Representante dos autores do processo que levará o Supremo Tribunal Federal (STF) a julgar a aplicabilidade ou não do “direito ao esquecimento” na esfera civil, o advogado Roberto Algranti Filho iniciou audiência pública realizada nesta segunda-feira (12) para discutir o tema ressaltando a importância do direito à saúde na matéria. “Falando em direito ao esquecimento, lato sensu, ou, nesse caso, (em direito) da vítima, como não falar da saúde?”, questionou.

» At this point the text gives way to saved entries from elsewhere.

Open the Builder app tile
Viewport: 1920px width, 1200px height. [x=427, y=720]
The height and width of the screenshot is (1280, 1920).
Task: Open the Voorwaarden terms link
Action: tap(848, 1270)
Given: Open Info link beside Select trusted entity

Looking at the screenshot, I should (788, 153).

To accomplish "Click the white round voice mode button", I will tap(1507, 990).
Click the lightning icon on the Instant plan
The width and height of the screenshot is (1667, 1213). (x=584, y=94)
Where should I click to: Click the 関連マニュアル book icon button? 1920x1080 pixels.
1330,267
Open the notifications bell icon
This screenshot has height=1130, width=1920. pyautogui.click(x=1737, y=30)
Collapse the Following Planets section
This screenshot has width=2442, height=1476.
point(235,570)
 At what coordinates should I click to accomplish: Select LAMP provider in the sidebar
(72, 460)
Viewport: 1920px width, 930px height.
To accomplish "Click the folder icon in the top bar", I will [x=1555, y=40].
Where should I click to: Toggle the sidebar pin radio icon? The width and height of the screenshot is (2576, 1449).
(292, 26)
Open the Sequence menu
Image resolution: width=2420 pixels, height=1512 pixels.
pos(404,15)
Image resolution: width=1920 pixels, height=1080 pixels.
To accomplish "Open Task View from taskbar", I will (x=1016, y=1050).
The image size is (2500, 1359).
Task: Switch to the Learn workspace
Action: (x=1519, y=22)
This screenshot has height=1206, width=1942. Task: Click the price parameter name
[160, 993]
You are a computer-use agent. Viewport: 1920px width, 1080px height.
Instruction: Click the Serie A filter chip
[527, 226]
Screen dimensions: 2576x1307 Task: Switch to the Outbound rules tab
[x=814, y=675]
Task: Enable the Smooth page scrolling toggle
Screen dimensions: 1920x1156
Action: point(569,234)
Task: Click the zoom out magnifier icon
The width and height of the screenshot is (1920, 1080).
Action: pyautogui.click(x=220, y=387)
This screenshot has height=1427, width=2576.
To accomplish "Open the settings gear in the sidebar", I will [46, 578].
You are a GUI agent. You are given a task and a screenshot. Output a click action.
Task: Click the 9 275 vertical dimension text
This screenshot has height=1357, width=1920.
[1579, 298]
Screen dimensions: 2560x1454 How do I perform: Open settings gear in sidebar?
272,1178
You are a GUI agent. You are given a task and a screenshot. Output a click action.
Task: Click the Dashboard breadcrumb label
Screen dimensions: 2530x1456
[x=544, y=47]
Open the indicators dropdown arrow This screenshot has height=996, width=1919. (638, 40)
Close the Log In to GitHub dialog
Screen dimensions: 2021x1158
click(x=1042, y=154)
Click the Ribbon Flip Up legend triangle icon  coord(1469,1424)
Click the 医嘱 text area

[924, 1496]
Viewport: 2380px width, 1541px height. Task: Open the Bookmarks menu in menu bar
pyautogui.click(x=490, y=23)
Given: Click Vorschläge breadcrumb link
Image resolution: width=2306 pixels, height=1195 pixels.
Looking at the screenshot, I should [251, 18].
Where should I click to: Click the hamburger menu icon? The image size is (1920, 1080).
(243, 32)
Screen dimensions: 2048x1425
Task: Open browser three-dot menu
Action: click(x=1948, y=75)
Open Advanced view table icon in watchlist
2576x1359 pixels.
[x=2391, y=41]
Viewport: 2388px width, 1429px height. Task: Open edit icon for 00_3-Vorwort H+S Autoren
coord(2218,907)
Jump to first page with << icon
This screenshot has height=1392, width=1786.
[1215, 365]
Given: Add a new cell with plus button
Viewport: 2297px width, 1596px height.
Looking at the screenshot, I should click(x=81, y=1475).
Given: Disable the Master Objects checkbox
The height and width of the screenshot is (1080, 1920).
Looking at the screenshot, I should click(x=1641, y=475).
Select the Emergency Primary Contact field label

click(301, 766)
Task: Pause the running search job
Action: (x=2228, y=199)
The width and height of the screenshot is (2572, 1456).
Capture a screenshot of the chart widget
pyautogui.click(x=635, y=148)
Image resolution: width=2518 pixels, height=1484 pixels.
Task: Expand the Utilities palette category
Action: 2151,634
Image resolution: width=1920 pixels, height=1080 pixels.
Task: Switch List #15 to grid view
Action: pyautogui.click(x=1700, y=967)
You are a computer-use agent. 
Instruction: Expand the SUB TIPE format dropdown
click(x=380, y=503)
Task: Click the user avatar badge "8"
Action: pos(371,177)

Argumentando que a questão é muito pouco abordada na doutrina, Algranti Filho citou a definição expressa na Revista Brasileira de Psiquiatria do stress pós-traumático, doença em que o paciente afirma viver somente um presente tenso, invadido pelas memórias do passado. “Isso não é retórico. É muito importante”, afirmou. Diante disso, o advogado ponderou se, tendo como referência o nosso sistema constitucional, seria razoável conceber a licitude da veiculação de uma tragédia, como a que envolve o processo, mesmo que o caso não seja contemporâneo, não tenha o interesse público evidente, não se trate de um fato verdadeiramente histórico, e, ao mesmo tempo, cause “comprovadamente” dano à saúde da vítima ou dos envolvidos.
O tema é tratado no Recurso Extraordinário (RE) 1010606, com repercussão geral reconhecida. O recurso foi interposto contra decisão do Tribunal de Justiça do Rio de Janeiro (TJ-RJ) que manteve sentença negando o pedido de reparação de danos feito pelos familiares da vítima de um crime de grande repercussão, ocorrido no Rio de Janeiro, na década de 1950. A família alega que o próprio tempo fez com que o crime fosse esquecido pela mídia e questiona a reconstituição e utilização do caso, sem autorização, em programa de TV. Pede indenização pela exploração comercial desautorizada de imagem pública de pessoa morta.
“Se fala muito dos requisitos ao direito ao esquecimento, restrições e características, mas eu vi muito pouco a análise da questão da saúde da vítima, se seria lícito matar para a vida quem quer que seja por uma notícia de interesse mórbido, de interesse do público, que eventualmente sirva para vender jornal, para vender publicidade, mas que não agregue nada de novo à sociedade”, argumentou. Essa ponderação, disse o advogado, é “essencial para a análise específica do direito ao esquecimento da vítima que, a meu ver, é muito mais dramático e sensível do que o próprio direito ao esquecimento gênero”.
Algranti Filho afirmou que o direito ao esquecimento tem sido tratado como um “tabu”, e não de forma técnica. Ele disse não acreditar que, caso venha a ser reconhecido, esse direito vá “cercear a liberdade de expressão ou servir de censura”. “Acredito, sim, que vai servir como uma referência para aqueles que exercem sua atividade de boa-fé, para saber até onde vai a licitude (do que é divulgado) a partir do momento em que se cause um dano terrível à pessoa noticiada pela matéria”, afirmou.
Ele acrescentou que o direito ao esquecimento não deve ser tratado de forma binária. “Entre o zero e o um, há um mundo de circunstâncias, e caberá aos magistrados, em todos os seus níveis e instâncias, sopesarem (quando esse direito for invocado por alguém)”, concluiu.